Problem: Set out the rows between the line holding "Screen dimensions: 468x809" and the line holding "Looking at the screenshot, I should click(570, 619).", inclusive, as a Markdown table with the columns No. and Text. Give each line its number and skip any blank lines.

Data provided:
== == ==
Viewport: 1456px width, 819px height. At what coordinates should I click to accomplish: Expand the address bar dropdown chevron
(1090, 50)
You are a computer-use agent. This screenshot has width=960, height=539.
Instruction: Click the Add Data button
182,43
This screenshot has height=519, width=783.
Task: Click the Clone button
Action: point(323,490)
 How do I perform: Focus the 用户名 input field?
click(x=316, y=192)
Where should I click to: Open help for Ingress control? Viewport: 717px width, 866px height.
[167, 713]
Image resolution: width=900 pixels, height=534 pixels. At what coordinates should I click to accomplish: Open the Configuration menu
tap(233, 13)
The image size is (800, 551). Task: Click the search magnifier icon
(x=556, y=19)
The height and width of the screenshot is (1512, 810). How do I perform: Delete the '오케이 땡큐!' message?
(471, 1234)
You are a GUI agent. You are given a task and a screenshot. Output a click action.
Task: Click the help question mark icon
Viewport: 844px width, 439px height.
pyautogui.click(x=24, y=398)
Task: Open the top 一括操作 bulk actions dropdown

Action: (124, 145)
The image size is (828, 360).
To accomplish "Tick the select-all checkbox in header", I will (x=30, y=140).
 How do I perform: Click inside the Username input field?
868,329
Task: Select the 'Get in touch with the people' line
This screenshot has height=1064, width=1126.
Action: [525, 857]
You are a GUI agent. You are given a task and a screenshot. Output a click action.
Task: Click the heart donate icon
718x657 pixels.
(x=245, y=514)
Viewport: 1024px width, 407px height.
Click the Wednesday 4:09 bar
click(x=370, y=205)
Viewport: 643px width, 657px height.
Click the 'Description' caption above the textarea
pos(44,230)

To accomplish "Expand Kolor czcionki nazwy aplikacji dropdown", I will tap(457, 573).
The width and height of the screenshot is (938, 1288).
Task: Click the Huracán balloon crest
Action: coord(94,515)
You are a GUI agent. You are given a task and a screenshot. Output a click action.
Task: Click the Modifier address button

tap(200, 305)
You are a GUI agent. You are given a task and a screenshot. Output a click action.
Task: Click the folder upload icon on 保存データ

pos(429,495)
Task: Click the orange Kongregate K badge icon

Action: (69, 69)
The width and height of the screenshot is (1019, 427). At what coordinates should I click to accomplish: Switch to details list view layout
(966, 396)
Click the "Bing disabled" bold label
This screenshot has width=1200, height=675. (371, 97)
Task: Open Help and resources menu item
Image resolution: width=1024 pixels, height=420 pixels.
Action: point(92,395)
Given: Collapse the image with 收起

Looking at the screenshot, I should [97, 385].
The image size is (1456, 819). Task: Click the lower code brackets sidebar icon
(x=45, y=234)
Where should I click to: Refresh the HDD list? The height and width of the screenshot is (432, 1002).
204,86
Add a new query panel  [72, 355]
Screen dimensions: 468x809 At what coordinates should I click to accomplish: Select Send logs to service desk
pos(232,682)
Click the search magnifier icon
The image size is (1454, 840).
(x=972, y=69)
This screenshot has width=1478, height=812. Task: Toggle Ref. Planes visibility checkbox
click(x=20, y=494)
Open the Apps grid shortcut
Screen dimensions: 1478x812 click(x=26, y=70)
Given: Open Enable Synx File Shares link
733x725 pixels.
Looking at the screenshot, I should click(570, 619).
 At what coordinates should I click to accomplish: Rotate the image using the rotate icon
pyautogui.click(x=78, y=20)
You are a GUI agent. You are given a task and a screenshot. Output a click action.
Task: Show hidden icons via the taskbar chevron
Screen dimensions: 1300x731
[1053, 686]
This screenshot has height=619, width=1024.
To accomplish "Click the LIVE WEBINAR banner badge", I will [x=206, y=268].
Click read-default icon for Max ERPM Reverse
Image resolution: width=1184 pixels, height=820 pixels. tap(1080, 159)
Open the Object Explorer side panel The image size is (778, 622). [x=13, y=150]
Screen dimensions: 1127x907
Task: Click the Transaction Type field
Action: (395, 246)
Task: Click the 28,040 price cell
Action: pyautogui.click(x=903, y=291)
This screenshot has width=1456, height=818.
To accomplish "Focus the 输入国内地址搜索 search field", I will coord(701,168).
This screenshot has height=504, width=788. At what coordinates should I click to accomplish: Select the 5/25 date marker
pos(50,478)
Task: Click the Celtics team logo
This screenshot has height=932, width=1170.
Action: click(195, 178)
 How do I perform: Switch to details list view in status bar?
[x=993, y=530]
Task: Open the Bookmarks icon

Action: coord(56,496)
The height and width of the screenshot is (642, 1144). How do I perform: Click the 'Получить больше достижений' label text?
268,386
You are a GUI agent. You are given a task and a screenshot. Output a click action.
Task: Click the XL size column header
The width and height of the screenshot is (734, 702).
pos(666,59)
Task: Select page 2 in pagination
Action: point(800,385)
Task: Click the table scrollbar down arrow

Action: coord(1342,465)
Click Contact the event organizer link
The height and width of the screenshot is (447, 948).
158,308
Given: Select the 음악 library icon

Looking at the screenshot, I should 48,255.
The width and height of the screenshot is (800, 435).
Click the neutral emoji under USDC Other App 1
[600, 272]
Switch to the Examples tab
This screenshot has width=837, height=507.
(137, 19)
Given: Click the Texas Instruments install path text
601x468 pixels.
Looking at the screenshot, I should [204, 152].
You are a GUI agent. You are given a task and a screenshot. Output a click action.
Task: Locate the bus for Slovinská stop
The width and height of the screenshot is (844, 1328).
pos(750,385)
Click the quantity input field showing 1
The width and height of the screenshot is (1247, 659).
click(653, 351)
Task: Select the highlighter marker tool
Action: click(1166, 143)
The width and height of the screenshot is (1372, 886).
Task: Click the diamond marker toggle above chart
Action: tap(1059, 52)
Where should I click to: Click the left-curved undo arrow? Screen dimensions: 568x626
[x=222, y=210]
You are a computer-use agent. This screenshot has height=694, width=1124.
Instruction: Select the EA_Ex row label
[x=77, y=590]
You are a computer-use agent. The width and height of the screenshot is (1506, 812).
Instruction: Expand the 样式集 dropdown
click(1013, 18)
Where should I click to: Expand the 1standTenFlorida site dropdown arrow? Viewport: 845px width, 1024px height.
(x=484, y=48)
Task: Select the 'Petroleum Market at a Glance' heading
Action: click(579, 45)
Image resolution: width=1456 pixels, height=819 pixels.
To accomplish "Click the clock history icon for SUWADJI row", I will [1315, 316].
== == ==
Answer to this task:
| No. | Text |
|---|---|
| 1 | Screen dimensions: 468x809 At what coordinates should I click to accomplish: Select Send logs to service desk |
| 2 | pos(232,682) |
| 3 | Click the search magnifier icon |
| 4 | The image size is (1454, 840). |
| 5 | (x=972, y=69) |
| 6 | This screenshot has width=1478, height=812. Task: Toggle Ref. Planes visibility checkbox |
| 7 | click(x=20, y=494) |
| 8 | Open the Apps grid shortcut |
| 9 | Screen dimensions: 1478x812 click(x=26, y=70) |
| 10 | Given: Open Enable Synx File Shares link |
| 11 | 733x725 pixels. |
| 12 | Looking at the screenshot, I should click(570, 619). |